How complaints are used
Simply put, complaints are most often processed by crunching the numbers. A recent study showed in actions against P&C companies, consumer complaints were a factor in slightly more than 24 percent. In the majority of those cases, 83 percent, market conduct examinations resulted. Those exams showed a majority had likely compliance trouble spots—including problems in rating, claims handling, underwriting and other company functions. Clearly, complaints make a difference.

Pam Ewing (Wolters Kluwer) shares results of a recent survey showing how complaints do lead to market conduct exams.
Pam Ewing (Wolters Kluwer) shares results of a recent survey showing how complaints do lead to market conduct exams.

From a regulator’s point of view
Regulators are interested in how a better job of exams—from both the regulator and business point of view—can be performed. While some still believe in comprehensive and targeted exams, others find market analyses triggered by complaints are a better way to go. Many DOIs believe the latter is more productive for all, while enhancing consumer outcomes.
Using market analyses to determine what entities have exams can help DOIs provide systematic review of all insurers within a state. After ranking and scoring, each company’s scorecard can be reviewed by category—those who rate poor in overall scores may get a closer look.

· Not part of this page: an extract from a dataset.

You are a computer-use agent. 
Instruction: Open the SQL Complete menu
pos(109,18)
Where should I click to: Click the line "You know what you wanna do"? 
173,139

However, using complaints as a market-analysis tool may have drawbacks. Panelists noted complaints are usually anecdotal and not always creditable and consumers are not always right. In addition, not all product lines lend themselves to complaint data, such as life products.

Gerard O’Sullivan (CT DOI) serves as a presenter and moderator for this interactive panel segment on market conduct issues.
Gerard O’Sullivan (CT DOI) serves as a presenter and moderator for this interactive panel segment on market conduct issues.

Regulatory responses
DOIs use data to help guide responses toward insurers, but data is not the only input point. One of the most important issues is to assess how immediate the negative impact might be on the consumer.

With information, regulators determine how to respond. Responses include contact (calls, data collection, one-up meetings), examination, enforcement and closure—one, all, or part, of a response is done on an a la carte basis. Regulators want to work with companies to get information in the least intrusive, least costly, method possible.

Because complaint information is still the most important single data point for gathering information on a company, panelists agreed that reconciliation remains important to regulators and companies. Clearly, without reconciliation, the danger of putting negative information out to the public remains high.

Panelists noted that some companies work to establish internal calculations for DOIs to identify problem areas prior to regulators getting involved.

Chuck Vanasdalan (NH DOI) shares a variety of tools DOIs utilize in communicating with insurer about complaints.
Chuck Vanasdalan (NH DOI) shares a variety of tools DOIs utilize in communicating with insurer about complaints.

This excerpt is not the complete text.